---------- Passage for review

Rochelle Dreyfuss  1:00:31  

So the metrics issue, so that has to come up, not only for the designers and thinking about what it is that they're doing, but also for the certification marks. So is that what the confusion you were talking about? Maggie, yeah, so I

 

Margaret Chon  1:00:50  

make sure that people can hear me. I referred to, I alluded to two different kinds of confusion associated with certification marks. One is related to the opacity of the standards that are represented by the marks, it's very hard to find out what they really mean, unless you do a lot of digging, and I mean hours of digging into their

 

Rochelle Dreyfuss  1:01:11  

website. Do designers think about this too? I mean, are they asking that question? What do these marks mean?

 

Jessica Silbey  1:01:18  

So the designers are usually doing these things for clients. So we they don't think about the IP as much. And I think if they were being optimistic, what they would say is that the design will speak for itself, that that it will be experienced as achieving these goals, whether the client has communicated that is the goal. Is a different question.

 

Rochelle Dreyfuss  1:01:42  

I'm sorry to interrupt you, or you said two kinds of confusion. No,

 

Margaret Chon  1:01:46  

that's okay. So that's one kind the opacity of the information represented by the certification mark. The second would be that when there's a proliferation of marks, for example, when there was that schism between Fair Trade International and fair trade USA, or there the consumer it was because there was a difference in the standards, right? So then we have two different marks, actually, many, many, more than two representing fair trade, and the consumer doesn't, necessarily, isn't able to differentiate among that, this huge proliferation of different meanings. So that's the second type of confusion.

 

Rochelle Dreyfuss  1:02:20  

So has anybody started a website that tells them what's what?

--------------------
---------- Extracted data

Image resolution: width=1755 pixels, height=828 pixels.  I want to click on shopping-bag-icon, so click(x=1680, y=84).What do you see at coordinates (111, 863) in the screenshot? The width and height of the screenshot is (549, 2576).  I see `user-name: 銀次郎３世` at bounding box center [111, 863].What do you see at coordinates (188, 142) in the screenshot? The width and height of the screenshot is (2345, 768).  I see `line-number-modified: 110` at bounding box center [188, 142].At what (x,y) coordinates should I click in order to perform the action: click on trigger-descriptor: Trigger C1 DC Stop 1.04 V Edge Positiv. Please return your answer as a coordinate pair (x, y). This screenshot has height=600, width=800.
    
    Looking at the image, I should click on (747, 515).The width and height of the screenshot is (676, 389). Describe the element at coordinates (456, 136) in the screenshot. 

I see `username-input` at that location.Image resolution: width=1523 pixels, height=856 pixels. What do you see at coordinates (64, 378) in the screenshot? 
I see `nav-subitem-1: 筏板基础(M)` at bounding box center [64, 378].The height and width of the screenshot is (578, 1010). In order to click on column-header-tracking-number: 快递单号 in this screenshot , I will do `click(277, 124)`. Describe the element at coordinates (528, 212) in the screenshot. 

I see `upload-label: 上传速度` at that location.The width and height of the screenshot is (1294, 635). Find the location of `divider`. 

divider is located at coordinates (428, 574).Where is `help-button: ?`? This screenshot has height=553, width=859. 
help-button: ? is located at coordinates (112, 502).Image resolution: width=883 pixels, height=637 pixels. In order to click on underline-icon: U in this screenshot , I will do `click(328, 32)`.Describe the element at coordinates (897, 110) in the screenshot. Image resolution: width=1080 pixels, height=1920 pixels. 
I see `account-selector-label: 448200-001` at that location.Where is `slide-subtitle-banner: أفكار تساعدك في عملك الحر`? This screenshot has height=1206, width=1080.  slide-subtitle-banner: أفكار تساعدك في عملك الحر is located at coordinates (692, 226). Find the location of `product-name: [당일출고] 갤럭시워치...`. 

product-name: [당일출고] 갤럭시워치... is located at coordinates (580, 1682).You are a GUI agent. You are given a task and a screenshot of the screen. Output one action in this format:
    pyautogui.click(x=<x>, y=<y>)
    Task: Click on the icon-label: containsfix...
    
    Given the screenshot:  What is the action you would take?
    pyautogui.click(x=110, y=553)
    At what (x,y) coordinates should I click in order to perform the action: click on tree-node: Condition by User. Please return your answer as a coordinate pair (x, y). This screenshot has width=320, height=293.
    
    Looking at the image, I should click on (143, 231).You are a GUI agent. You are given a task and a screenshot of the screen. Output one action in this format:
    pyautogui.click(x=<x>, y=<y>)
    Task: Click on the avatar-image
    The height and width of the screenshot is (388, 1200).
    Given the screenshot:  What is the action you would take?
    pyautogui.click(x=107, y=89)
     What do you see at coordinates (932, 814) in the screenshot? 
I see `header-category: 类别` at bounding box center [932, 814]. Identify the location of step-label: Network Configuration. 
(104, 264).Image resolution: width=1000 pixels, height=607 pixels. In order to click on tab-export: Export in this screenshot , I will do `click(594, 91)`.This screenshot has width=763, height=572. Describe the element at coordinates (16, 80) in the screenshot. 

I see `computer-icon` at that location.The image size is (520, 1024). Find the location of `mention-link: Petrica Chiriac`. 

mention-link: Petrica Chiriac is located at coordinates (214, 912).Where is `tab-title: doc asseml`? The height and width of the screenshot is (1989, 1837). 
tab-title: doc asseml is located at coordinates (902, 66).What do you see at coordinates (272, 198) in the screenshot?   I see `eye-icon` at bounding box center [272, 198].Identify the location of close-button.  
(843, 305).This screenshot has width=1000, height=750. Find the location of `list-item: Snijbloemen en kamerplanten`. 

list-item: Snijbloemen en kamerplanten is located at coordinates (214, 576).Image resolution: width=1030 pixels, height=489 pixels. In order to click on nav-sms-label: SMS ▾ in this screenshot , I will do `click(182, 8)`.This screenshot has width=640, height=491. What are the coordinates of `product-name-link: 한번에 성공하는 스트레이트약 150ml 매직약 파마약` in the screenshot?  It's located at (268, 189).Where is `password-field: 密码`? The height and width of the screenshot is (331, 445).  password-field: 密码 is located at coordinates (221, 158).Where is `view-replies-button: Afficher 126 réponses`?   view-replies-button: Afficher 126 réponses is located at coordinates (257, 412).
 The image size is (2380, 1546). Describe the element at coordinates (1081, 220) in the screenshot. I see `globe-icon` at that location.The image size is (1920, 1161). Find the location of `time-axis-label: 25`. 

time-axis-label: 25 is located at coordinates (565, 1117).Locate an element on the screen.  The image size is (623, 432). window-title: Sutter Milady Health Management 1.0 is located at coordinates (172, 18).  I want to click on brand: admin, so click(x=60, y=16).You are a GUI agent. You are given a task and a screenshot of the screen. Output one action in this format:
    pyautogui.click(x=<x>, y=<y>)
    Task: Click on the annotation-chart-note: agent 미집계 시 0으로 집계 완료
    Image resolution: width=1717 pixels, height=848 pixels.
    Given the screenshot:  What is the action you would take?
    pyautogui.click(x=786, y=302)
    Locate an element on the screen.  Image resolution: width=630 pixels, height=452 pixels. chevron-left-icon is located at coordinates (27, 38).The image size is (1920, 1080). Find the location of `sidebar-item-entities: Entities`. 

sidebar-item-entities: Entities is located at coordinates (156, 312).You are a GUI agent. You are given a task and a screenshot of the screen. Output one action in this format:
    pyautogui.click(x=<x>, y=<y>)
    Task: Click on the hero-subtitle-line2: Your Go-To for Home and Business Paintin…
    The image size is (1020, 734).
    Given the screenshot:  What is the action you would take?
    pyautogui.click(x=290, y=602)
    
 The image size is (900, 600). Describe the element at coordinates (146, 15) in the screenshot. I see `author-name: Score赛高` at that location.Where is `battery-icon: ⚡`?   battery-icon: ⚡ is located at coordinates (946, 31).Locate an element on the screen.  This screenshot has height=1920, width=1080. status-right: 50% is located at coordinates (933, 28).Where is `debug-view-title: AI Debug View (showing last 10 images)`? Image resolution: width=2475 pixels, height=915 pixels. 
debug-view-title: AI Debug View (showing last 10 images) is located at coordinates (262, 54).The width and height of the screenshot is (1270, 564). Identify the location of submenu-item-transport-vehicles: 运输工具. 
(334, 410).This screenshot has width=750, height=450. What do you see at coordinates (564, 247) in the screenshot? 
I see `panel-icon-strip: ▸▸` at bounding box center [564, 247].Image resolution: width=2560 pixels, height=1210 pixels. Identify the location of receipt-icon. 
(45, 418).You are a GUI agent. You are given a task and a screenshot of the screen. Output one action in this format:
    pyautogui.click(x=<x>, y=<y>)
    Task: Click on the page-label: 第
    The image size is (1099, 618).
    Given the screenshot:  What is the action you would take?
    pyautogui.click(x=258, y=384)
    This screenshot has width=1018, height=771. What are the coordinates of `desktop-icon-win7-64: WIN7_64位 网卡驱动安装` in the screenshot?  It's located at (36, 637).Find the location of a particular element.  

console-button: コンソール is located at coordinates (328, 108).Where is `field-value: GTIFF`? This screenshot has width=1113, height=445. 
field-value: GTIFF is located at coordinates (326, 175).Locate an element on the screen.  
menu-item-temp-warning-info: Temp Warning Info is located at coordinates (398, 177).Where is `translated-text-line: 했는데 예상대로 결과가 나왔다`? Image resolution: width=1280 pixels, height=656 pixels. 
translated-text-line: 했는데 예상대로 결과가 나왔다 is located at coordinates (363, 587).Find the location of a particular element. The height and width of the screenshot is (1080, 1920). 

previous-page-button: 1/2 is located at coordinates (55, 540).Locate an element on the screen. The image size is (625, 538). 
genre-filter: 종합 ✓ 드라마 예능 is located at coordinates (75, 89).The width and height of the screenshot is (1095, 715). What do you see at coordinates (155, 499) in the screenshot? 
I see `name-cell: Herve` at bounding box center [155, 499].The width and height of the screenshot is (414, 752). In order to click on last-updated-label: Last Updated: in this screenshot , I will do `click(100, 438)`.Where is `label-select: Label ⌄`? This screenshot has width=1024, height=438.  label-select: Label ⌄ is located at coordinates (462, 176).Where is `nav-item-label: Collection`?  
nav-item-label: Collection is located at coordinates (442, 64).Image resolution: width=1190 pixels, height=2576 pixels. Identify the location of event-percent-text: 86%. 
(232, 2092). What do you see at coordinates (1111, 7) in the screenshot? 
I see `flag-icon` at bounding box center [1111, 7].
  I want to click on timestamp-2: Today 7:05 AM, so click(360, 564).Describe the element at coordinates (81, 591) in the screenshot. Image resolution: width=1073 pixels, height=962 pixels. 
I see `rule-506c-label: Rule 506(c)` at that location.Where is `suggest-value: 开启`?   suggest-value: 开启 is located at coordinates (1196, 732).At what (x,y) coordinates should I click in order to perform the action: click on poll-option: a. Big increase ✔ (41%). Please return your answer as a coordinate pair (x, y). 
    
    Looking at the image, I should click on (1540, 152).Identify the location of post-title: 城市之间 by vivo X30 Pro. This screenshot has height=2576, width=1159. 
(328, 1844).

--------------------

» Questions
- 1) In the panel transcript on certification marks, what two kinds of confusion does Margaret Chon describe?
- 2) Please continue the panel transcript on certification marks, starting after its final line.

» Answers for the tasks
- 1) The first is the opacity of the standards the marks stand for. The second is the proliferation of different marks, such as the split between Fair Trade International and Fair Trade USA, which consumers cannot tell apart.

- 2)
Margaret Chon  1:02:23  

You know, there's there are a few websites like the Environmental Working Group will actually delve into standards pretty deeply. So there are some nonprofits out there that specialize in sort of make doing that work for the consumer, and making that more transparent, and therefore the consumer can compare and contrast. So if you want sort of, you know, a reef friendly sunscreen, or, you know, sunscreen that does certain kinds of things, you can go to that website and figure that out

 

Rochelle Dreyfuss  1:02:53  

people have comments on each other's or open it up for questions

 

Jessica Silbey  1:02:59  

here from the audience. Pat,

 

Rochelle Dreyfuss  1:03:08  

so is somebody getting the microphone over there?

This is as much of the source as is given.